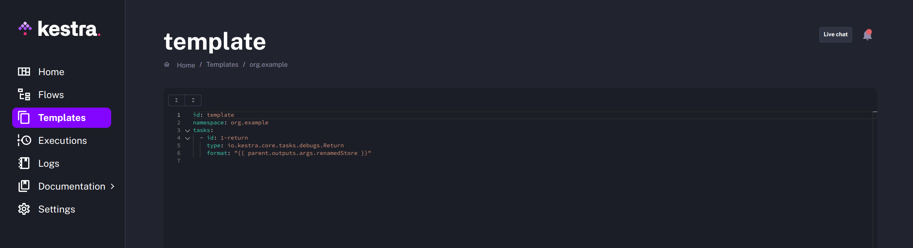The width and height of the screenshot is (913, 248).
Task: Expand the Documentation submenu chevron
Action: (112, 186)
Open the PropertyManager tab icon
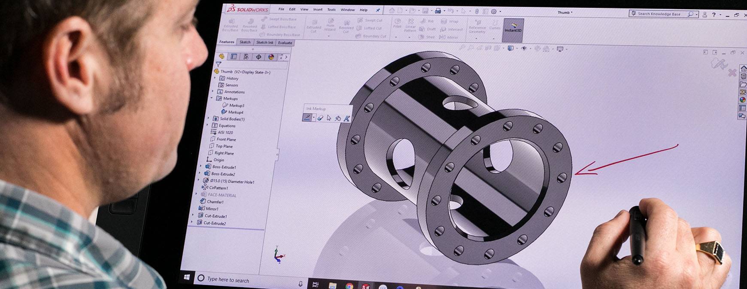 [x=234, y=56]
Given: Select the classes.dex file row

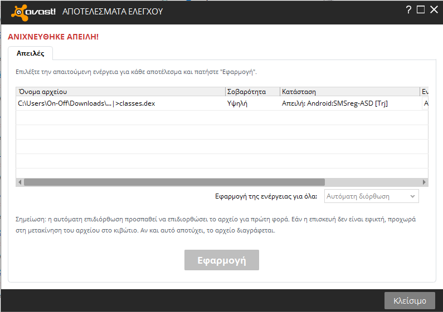Looking at the screenshot, I should (120, 103).
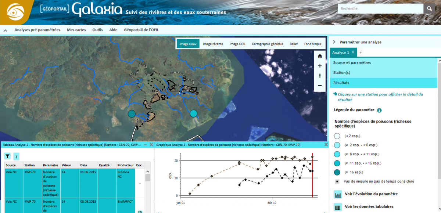Open the filter funnel in the table panel
The image size is (441, 213).
8,156
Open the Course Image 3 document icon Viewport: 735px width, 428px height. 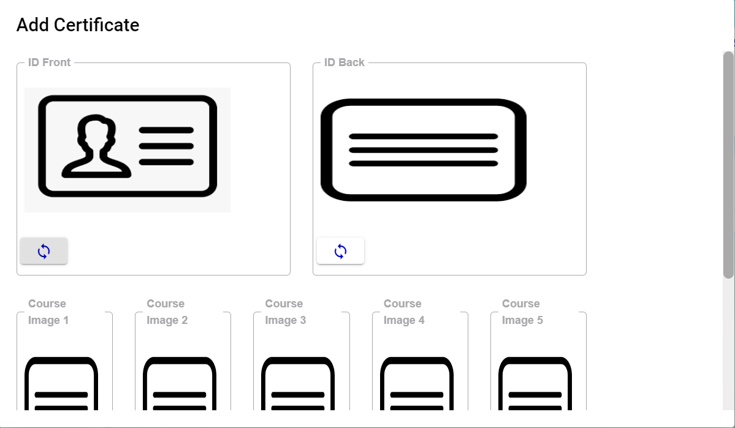[x=298, y=383]
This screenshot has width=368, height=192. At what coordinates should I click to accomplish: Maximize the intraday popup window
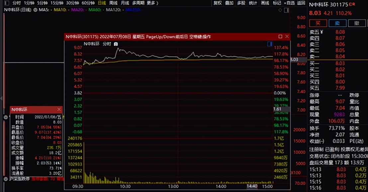[280, 37]
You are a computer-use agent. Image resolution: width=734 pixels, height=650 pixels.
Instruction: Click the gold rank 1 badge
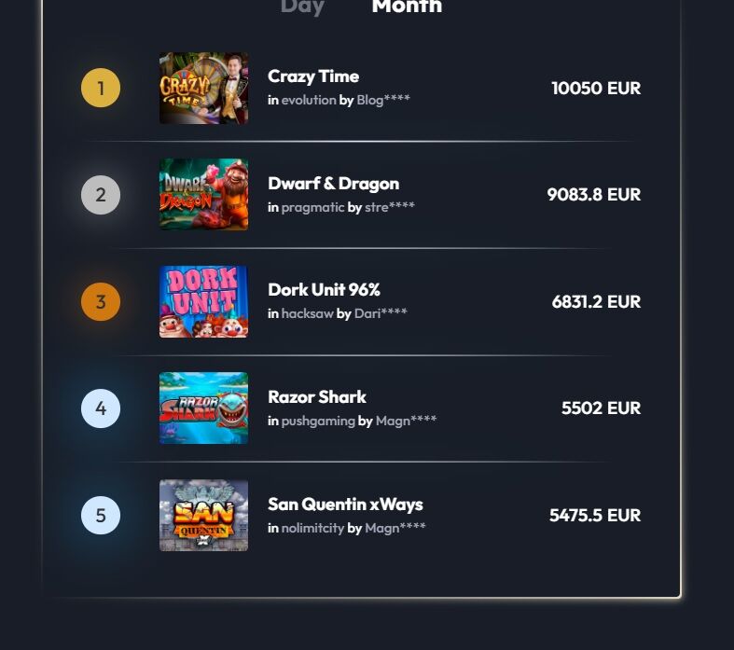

-------

** WORK ITEM **
Beginning with the line that holds "This screenshot has", return each line through the end of the records above exactly. Do not include pictures.

** OUTPUT FOR THIS EXERCISE **
This screenshot has width=368, height=192. At what coordinates should I click to accomplish: Maximize the intraday popup window
[280, 37]
You are a computer-use agent. Image resolution: width=734 pixels, height=650 pixels.
Instruction: Click the gold rank 1 badge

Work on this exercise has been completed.